I studied public health during undergrad so that I could have a broad perspective of the field I wanted to eventually go into—medicine. Public health not only gave me a really good idea of what it would be like to work in the medical field, but also gave me good insight into why I wouldn’t necessarily enjoy medicine, in the allopathic sense.
With that said, I entertained other options to pursue as a career. But, immediately after graduating, I needed to justify the student loans I had accumulated.
The plan was to get a job close to home. Saving money and making sure I racked up the quality time with my family was what was important to me. I ended up as a community health worker, working in a case management setting. I never thought I would be doing case management, but it surely taught me a lot about myself. I now know myself to be a very caring person, but also a very sensitive person to the energy around me. Recognising this about myself, and adjusting my life accordingly, has become important to me.
The relationships we create in our lives have so much power to heal or damage, build or destroy.
Some things we should not tolerate just for a paycheque.
This is something we know deep in our hearts, but may not have had to confront in our own experiences. Sometimes we find ourselves as 23 year olds with so few personal and career goals accomplished, settling in for the satisfaction of a regular pay day.
One day it dawned on me that I was spending my money to maintain a car, to get to a place five days a week that I did not enjoy.

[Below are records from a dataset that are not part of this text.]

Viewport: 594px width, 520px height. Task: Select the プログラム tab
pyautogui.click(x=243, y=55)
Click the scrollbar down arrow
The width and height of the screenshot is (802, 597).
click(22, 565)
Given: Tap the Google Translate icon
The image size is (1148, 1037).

Sometimes we equate being busy or existing comfortably with success. There comes a point where we must answer to the dreams—missed or achieved—we had as little children, teenagers, and young adults. If we have not abandoned those dreams altogether by the time we reach adulthood, then the path is probably still available to us.
Still, we must keep in mind that dreams don’t always turn into realities and that many do not. We must manifest our purest intentions. Life has a funny way of showing us why it’s so important to recognize ourselves.
Over the course of my employment , I started to pay close attention to the things I enjoyed—building relationships with people, caring for plants, practicing self–care, promoting peace and unity, learning about different spiritual and religious philosophies, travelling, writing, meditation and yoga, being surrounded by nature, and deepening relationships.
The best learning experiences I have had thus far have been those that showed me what it was that I wish I could do on a daily basis, without the constraints of financial obligations and other social constructs that teach us how to be limited in our existence.
Those of us on the spiritual path come to a fork in the road where we must decide whether or not to invest in the life that we want to live.
In the previous year, my 22nd, I had already started getting back into nature, meditating more often, and filling my mind with different philosophies and scientific principles. I was in a waking state characterized by a battle between what I thought I had to do and what I really wanted to do. But now, after much soul searching, I am more confident in investing in my true wants and needs.
I had to start by clearing my space (mental, physical, and spiritual) of all the ways we have been taught to limit ourselves. I stopped listening to music on the radio and XM, watching the little television I had kept up with, engaging in conversations that made me feel anything other than positive emotions, talking myself out of possibilities, asking for permission or forgiveness for being who I am, and trying to convince others of what was possible. This last piece is still a work-in–progress.
Though I will never be finished learning and exploring, in telling my story I hope those of you who are simply secure, comfortable, stagnant might find the inspiration to begin your journey towards true fulfilment.